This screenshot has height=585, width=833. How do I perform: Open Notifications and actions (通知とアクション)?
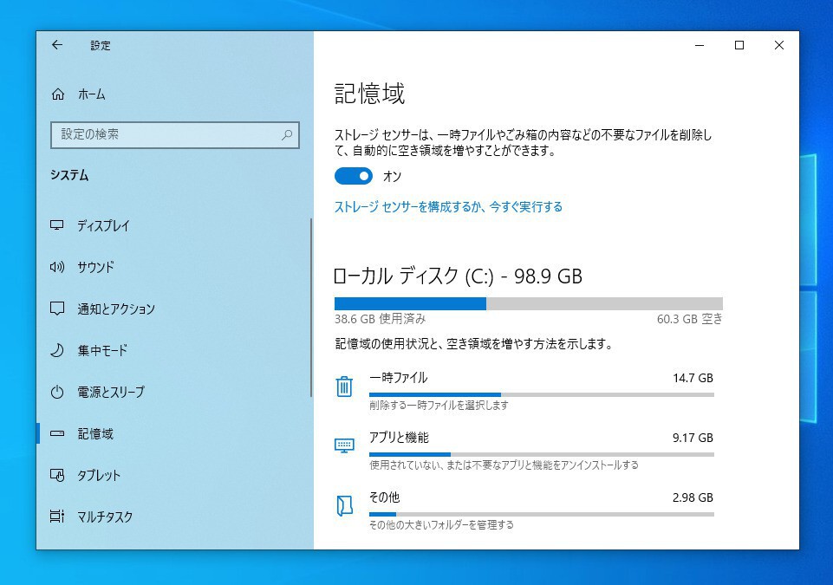(115, 309)
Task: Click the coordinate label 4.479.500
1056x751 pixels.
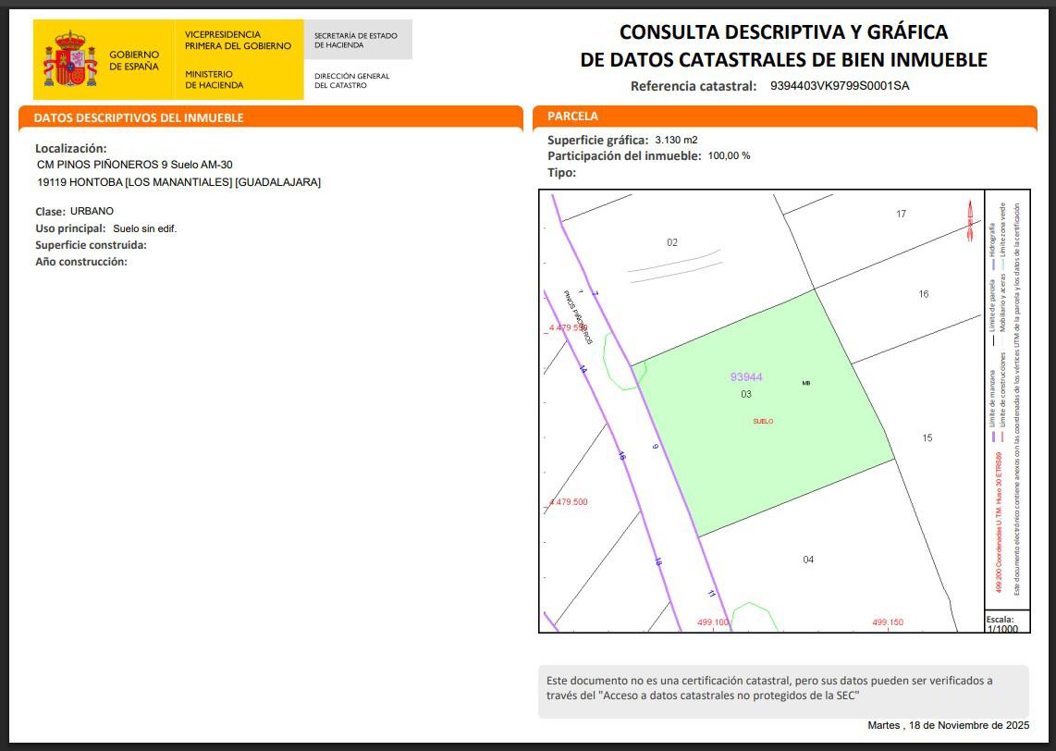Action: 568,500
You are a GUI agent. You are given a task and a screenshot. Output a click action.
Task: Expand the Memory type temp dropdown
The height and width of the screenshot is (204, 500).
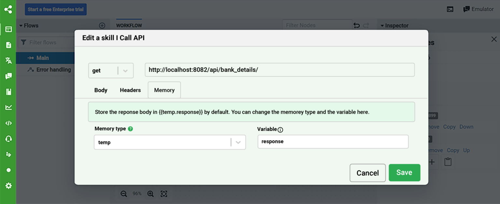(x=238, y=142)
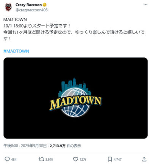Follow the #MADTOWN hashtag link

point(16,51)
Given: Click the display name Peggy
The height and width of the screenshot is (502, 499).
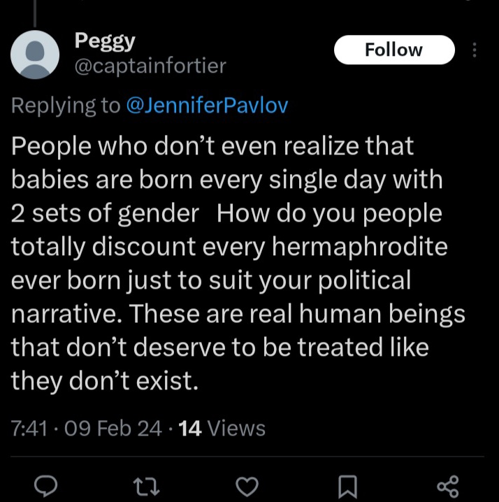Looking at the screenshot, I should point(105,41).
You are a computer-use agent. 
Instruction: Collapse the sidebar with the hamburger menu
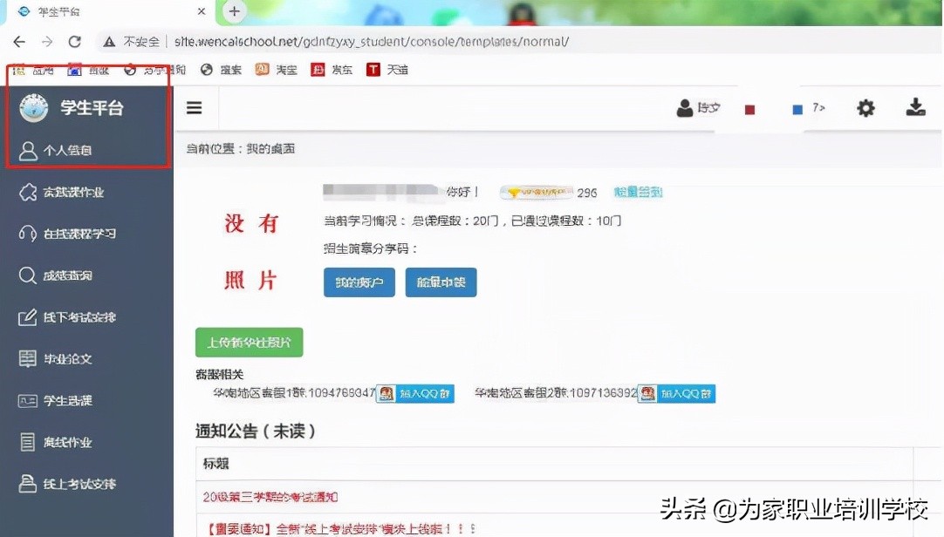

+--

Instructions to follow:
Copy all of the listing word for word, minus the images.

Result:
This screenshot has height=585, width=833. How do I perform: Open Notifications and actions (通知とアクション)?
(115, 309)
Task: Click the coordinate label 4.479.500
1056x751 pixels.
Action: 568,500
You are a GUI agent. You are given a task and a screenshot. Output a click action.
Task: Expand the Memory type temp dropdown
The height and width of the screenshot is (204, 500).
(x=238, y=142)
Follow the #MADTOWN hashtag link

point(16,51)
Given: Click the display name Peggy
The height and width of the screenshot is (502, 499).
Looking at the screenshot, I should point(105,41).
You are a computer-use agent. 
Instruction: Collapse the sidebar with the hamburger menu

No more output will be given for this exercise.